Adra1d, the α1D-adrenergic receptor, is a key regulator of cardiovascular, prostate, and central nervous system functions. It is a G protein-coupled receptor involved in pathways like vasoconstriction, G protein-coupled amine receptor activity, and neuroactive ligand-receptor interaction [2,3]. Genetic models can be valuable in studying its function as it is difficult to study otherwise due to its requirement to form a homodimer with PDZ proteins for proper plasma membrane expression [3].
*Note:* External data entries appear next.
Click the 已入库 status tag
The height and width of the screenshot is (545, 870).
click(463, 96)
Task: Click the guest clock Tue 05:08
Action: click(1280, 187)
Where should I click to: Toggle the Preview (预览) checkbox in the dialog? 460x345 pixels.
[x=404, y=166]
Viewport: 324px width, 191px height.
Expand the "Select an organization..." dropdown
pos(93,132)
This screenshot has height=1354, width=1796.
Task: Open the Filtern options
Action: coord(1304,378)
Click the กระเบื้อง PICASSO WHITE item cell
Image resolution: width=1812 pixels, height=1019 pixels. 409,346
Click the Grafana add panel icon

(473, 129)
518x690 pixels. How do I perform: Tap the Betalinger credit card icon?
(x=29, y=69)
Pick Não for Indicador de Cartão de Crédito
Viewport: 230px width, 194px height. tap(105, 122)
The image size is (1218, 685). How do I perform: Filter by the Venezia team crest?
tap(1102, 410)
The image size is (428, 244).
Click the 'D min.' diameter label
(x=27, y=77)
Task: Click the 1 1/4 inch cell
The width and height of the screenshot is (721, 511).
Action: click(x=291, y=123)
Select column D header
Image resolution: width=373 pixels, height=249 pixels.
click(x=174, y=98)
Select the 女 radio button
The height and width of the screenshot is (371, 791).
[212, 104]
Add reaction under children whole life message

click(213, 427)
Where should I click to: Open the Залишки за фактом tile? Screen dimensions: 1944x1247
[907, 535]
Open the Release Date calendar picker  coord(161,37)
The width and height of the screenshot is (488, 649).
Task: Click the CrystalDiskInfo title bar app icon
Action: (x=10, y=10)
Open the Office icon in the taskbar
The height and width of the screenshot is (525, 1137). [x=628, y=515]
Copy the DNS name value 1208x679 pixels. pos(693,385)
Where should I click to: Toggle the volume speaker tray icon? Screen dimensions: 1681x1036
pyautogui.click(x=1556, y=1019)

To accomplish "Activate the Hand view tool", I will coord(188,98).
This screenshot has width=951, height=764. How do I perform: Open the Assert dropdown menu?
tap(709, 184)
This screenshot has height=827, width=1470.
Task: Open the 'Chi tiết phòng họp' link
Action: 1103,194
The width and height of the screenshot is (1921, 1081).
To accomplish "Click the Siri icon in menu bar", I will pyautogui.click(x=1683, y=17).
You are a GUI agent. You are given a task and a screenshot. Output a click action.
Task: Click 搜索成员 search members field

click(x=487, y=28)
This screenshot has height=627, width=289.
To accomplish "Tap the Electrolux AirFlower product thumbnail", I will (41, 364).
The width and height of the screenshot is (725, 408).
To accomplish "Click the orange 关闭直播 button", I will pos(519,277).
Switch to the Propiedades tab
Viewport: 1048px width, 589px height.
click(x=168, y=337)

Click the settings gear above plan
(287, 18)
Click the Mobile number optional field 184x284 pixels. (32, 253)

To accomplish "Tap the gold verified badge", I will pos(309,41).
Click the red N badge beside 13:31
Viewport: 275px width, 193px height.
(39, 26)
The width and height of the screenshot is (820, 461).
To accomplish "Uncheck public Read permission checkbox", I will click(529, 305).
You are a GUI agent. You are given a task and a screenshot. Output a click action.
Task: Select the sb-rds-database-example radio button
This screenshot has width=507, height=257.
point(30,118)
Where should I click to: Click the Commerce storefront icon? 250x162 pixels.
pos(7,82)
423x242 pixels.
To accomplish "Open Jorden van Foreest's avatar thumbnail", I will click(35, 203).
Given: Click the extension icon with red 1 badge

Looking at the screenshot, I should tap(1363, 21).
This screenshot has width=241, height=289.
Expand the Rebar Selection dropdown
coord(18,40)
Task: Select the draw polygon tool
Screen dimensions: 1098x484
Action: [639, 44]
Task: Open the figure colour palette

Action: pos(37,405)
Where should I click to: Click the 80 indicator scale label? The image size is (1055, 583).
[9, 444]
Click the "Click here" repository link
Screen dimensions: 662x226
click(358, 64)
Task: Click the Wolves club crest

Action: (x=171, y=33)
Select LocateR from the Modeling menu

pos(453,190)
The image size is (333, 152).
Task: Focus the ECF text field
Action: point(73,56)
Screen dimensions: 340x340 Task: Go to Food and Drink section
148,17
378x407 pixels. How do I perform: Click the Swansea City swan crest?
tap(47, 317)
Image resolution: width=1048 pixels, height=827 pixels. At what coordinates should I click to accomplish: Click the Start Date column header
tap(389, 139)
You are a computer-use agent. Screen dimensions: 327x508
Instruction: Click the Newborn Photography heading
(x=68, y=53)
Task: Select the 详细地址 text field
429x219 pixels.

In cutaneous melanoma, overexpression of Adra1d inhibits the growth, invasion, and angiogenesis of melanoma cells both in vitro and in vivo by negatively regulating the HIF-1α/VEGF axis [1]. In a vascular dementia study, overexpression of Adra1d in an in vitro oxygen-glucose deprivation (OGD) model using PC12 cells decreased apoptosis, while silencing it increased apoptosis. This was associated with changes in the expression of genes like PLCβ, IP3R, and intracellular Ca2+ levels [2]. In Dahl salt-sensitive hypertensive rats, treatment with QiShenYiQi decreased blood pressure and alleviated renal damage by reducing Adra1d expression in the kidney [4]. In C2 skeletal myoblasts, Adra1d expression was essential for cell survival, as its knockdown led to higher levels of cell death [5].

In conclusion, Adra1d plays diverse roles in biological processes. Model-based research, such as in melanoma, vascular dementia, hypertensive nephropathy, and skeletal myoblast models, has revealed its importance in cancer growth and angiogenesis, neurodegenerative disease-related cellular responses, blood pressure regulation, and muscle cell survival. These findings contribute to understanding the underlying mechanisms of related diseases and may offer potential therapeutic targets.